start Data for the task

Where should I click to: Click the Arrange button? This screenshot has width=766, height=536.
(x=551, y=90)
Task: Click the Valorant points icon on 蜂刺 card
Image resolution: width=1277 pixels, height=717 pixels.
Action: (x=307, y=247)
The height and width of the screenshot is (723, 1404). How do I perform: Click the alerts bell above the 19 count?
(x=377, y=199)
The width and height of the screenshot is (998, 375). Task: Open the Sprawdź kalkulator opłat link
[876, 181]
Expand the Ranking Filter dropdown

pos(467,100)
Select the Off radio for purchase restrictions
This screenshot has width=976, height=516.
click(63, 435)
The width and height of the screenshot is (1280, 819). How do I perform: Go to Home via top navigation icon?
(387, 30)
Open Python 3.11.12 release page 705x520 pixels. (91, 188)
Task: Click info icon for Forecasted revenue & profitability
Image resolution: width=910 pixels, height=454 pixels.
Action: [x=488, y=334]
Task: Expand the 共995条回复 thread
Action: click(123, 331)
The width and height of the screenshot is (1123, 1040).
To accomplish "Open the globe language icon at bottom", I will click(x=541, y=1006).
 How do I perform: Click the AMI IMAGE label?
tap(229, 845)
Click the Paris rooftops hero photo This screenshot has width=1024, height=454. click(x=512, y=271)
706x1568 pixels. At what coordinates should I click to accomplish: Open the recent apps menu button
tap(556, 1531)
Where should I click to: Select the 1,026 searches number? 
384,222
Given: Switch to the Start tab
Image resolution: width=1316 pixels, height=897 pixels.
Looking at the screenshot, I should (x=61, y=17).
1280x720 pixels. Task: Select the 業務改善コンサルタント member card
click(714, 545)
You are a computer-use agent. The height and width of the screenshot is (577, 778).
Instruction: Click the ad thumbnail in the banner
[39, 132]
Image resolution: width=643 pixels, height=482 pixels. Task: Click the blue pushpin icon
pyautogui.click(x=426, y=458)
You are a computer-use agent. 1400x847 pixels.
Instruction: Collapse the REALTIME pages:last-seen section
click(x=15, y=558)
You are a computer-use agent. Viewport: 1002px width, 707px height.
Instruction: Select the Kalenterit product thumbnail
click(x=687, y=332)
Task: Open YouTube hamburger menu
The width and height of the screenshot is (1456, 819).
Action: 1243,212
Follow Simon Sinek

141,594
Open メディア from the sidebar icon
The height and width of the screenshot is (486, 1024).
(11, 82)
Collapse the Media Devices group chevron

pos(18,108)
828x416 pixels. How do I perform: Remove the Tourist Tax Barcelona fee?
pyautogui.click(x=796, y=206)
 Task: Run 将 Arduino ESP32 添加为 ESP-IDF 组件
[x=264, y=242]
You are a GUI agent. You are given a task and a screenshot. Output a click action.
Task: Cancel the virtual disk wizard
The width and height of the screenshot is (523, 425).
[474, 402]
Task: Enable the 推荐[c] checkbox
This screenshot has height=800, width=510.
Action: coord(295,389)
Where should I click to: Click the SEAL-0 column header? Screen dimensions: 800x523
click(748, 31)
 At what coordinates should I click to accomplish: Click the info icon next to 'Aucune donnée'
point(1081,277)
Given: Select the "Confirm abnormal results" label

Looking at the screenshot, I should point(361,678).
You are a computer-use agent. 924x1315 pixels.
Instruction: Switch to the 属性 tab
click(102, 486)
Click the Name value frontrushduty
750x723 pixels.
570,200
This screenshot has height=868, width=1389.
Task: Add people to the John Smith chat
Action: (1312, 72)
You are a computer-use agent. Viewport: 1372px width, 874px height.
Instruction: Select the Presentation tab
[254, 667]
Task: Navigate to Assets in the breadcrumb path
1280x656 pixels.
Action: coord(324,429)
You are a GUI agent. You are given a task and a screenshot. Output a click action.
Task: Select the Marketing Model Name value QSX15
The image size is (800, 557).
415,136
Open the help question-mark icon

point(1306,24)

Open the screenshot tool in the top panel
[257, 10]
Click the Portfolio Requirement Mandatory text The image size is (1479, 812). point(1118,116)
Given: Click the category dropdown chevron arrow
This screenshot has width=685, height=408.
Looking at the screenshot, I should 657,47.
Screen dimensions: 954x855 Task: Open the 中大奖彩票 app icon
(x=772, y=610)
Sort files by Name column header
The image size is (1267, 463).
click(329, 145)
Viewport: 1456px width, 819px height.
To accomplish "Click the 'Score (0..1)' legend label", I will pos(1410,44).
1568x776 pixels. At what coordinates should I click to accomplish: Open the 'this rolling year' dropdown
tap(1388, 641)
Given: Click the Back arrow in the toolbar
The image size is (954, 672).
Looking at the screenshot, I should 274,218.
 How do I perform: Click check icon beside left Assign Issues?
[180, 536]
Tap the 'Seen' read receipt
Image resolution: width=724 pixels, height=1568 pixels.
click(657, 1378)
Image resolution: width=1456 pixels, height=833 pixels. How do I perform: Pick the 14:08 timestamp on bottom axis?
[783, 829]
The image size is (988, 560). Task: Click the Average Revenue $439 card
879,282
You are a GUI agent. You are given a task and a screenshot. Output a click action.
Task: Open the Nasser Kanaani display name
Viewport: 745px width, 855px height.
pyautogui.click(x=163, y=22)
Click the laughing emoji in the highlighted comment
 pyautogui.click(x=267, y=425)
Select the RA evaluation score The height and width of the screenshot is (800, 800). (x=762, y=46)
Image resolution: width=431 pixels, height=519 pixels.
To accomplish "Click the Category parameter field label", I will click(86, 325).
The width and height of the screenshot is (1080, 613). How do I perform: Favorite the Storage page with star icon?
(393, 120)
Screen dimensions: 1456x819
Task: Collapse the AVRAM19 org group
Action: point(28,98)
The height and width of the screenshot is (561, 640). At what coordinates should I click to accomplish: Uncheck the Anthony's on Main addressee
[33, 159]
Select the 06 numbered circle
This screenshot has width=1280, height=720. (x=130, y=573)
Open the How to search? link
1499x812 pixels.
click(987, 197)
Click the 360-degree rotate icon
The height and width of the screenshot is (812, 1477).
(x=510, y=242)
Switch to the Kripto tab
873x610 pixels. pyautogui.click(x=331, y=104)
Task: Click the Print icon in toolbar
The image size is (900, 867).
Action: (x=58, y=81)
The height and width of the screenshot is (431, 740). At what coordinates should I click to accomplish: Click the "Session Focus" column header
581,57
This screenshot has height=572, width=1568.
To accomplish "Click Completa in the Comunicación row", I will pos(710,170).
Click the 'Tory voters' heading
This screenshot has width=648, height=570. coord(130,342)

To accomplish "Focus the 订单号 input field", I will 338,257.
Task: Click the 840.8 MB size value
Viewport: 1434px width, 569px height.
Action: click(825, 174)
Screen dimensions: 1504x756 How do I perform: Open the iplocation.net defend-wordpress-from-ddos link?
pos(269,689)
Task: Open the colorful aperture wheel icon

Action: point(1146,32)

end Data for the task

_Required task_
Copy out every one of the rows above word for word, with no changes.

_In response_
Where should I click to: Click the Arrange button? This screenshot has width=766, height=536.
(x=551, y=90)
Task: Click the Valorant points icon on 蜂刺 card
Image resolution: width=1277 pixels, height=717 pixels.
Action: (x=307, y=247)
The height and width of the screenshot is (723, 1404). How do I perform: Click the alerts bell above the 19 count?
(x=377, y=199)
The width and height of the screenshot is (998, 375). Task: Open the Sprawdź kalkulator opłat link
[876, 181]
Expand the Ranking Filter dropdown

pos(467,100)
Select the Off radio for purchase restrictions
This screenshot has width=976, height=516.
click(63, 435)
The width and height of the screenshot is (1280, 819). How do I perform: Go to Home via top navigation icon?
(387, 30)
Open Python 3.11.12 release page 705x520 pixels. (91, 188)
Task: Click info icon for Forecasted revenue & profitability
Image resolution: width=910 pixels, height=454 pixels.
Action: [x=488, y=334]
Task: Expand the 共995条回复 thread
Action: click(123, 331)
The width and height of the screenshot is (1123, 1040).
To accomplish "Open the globe language icon at bottom", I will click(x=541, y=1006).
 How do I perform: Click the AMI IMAGE label?
tap(229, 845)
Click the Paris rooftops hero photo This screenshot has width=1024, height=454. click(x=512, y=271)
706x1568 pixels. At what coordinates should I click to accomplish: Open the recent apps menu button
tap(556, 1531)
Where should I click to: Select the 1,026 searches number? 
384,222
Given: Switch to the Start tab
Image resolution: width=1316 pixels, height=897 pixels.
Looking at the screenshot, I should (x=61, y=17).
1280x720 pixels. Task: Select the 業務改善コンサルタント member card
click(714, 545)
You are a computer-use agent. The height and width of the screenshot is (577, 778).
Instruction: Click the ad thumbnail in the banner
[39, 132]
Image resolution: width=643 pixels, height=482 pixels. Task: Click the blue pushpin icon
pyautogui.click(x=426, y=458)
You are a computer-use agent. 1400x847 pixels.
Instruction: Collapse the REALTIME pages:last-seen section
click(x=15, y=558)
You are a computer-use agent. Viewport: 1002px width, 707px height.
Instruction: Select the Kalenterit product thumbnail
click(x=687, y=332)
Task: Open YouTube hamburger menu
The width and height of the screenshot is (1456, 819).
Action: 1243,212
Follow Simon Sinek

141,594
Open メディア from the sidebar icon
The height and width of the screenshot is (486, 1024).
(11, 82)
Collapse the Media Devices group chevron

pos(18,108)
828x416 pixels. How do I perform: Remove the Tourist Tax Barcelona fee?
pyautogui.click(x=796, y=206)
 Task: Run 将 Arduino ESP32 添加为 ESP-IDF 组件
[x=264, y=242]
You are a GUI agent. You are given a task and a screenshot. Output a click action.
Task: Cancel the virtual disk wizard
The width and height of the screenshot is (523, 425).
[474, 402]
Task: Enable the 推荐[c] checkbox
This screenshot has height=800, width=510.
Action: coord(295,389)
Where should I click to: Click the SEAL-0 column header? Screen dimensions: 800x523
click(748, 31)
 At what coordinates should I click to accomplish: Click the info icon next to 'Aucune donnée'
point(1081,277)
Given: Select the "Confirm abnormal results" label

Looking at the screenshot, I should point(361,678).
You are a computer-use agent. 924x1315 pixels.
Instruction: Switch to the 属性 tab
click(102, 486)
Click the Name value frontrushduty
750x723 pixels.
570,200
This screenshot has height=868, width=1389.
Task: Add people to the John Smith chat
Action: (1312, 72)
You are a computer-use agent. Viewport: 1372px width, 874px height.
Instruction: Select the Presentation tab
[254, 667]
Task: Navigate to Assets in the breadcrumb path
1280x656 pixels.
Action: coord(324,429)
You are a GUI agent. You are given a task and a screenshot. Output a click action.
Task: Select the Marketing Model Name value QSX15
The image size is (800, 557).
415,136
Open the help question-mark icon

point(1306,24)

Open the screenshot tool in the top panel
[257, 10]
Click the Portfolio Requirement Mandatory text The image size is (1479, 812). point(1118,116)
Given: Click the category dropdown chevron arrow
This screenshot has width=685, height=408.
Looking at the screenshot, I should 657,47.
Screen dimensions: 954x855 Task: Open the 中大奖彩票 app icon
(x=772, y=610)
Sort files by Name column header
The image size is (1267, 463).
click(329, 145)
Viewport: 1456px width, 819px height.
To accomplish "Click the 'Score (0..1)' legend label", I will pos(1410,44).
1568x776 pixels. At what coordinates should I click to accomplish: Open the 'this rolling year' dropdown
tap(1388, 641)
Given: Click the Back arrow in the toolbar
The image size is (954, 672).
Looking at the screenshot, I should 274,218.
 How do I perform: Click check icon beside left Assign Issues?
[180, 536]
Tap the 'Seen' read receipt
Image resolution: width=724 pixels, height=1568 pixels.
click(657, 1378)
Image resolution: width=1456 pixels, height=833 pixels. How do I perform: Pick the 14:08 timestamp on bottom axis?
[783, 829]
The image size is (988, 560). Task: Click the Average Revenue $439 card
879,282
You are a GUI agent. You are given a task and a screenshot. Output a click action.
Task: Open the Nasser Kanaani display name
Viewport: 745px width, 855px height.
pyautogui.click(x=163, y=22)
Click the laughing emoji in the highlighted comment
 pyautogui.click(x=267, y=425)
Select the RA evaluation score The height and width of the screenshot is (800, 800). (x=762, y=46)
Image resolution: width=431 pixels, height=519 pixels.
To accomplish "Click the Category parameter field label", I will click(86, 325).
The width and height of the screenshot is (1080, 613). How do I perform: Favorite the Storage page with star icon?
(393, 120)
Screen dimensions: 1456x819
Task: Collapse the AVRAM19 org group
Action: point(28,98)
The height and width of the screenshot is (561, 640). At what coordinates should I click to accomplish: Uncheck the Anthony's on Main addressee
[33, 159]
Select the 06 numbered circle
This screenshot has width=1280, height=720. (x=130, y=573)
Open the How to search? link
1499x812 pixels.
click(987, 197)
Click the 360-degree rotate icon
The height and width of the screenshot is (812, 1477).
(x=510, y=242)
Switch to the Kripto tab
873x610 pixels. pyautogui.click(x=331, y=104)
Task: Click the Print icon in toolbar
The image size is (900, 867).
Action: (x=58, y=81)
The height and width of the screenshot is (431, 740). At what coordinates should I click to accomplish: Click the "Session Focus" column header
581,57
This screenshot has height=572, width=1568.
To accomplish "Click Completa in the Comunicación row", I will pos(710,170).
Click the 'Tory voters' heading
This screenshot has width=648, height=570. coord(130,342)

To accomplish "Focus the 订单号 input field", I will 338,257.
Task: Click the 840.8 MB size value
Viewport: 1434px width, 569px height.
Action: click(825, 174)
Screen dimensions: 1504x756 How do I perform: Open the iplocation.net defend-wordpress-from-ddos link?
pos(269,689)
Task: Open the colorful aperture wheel icon

Action: point(1146,32)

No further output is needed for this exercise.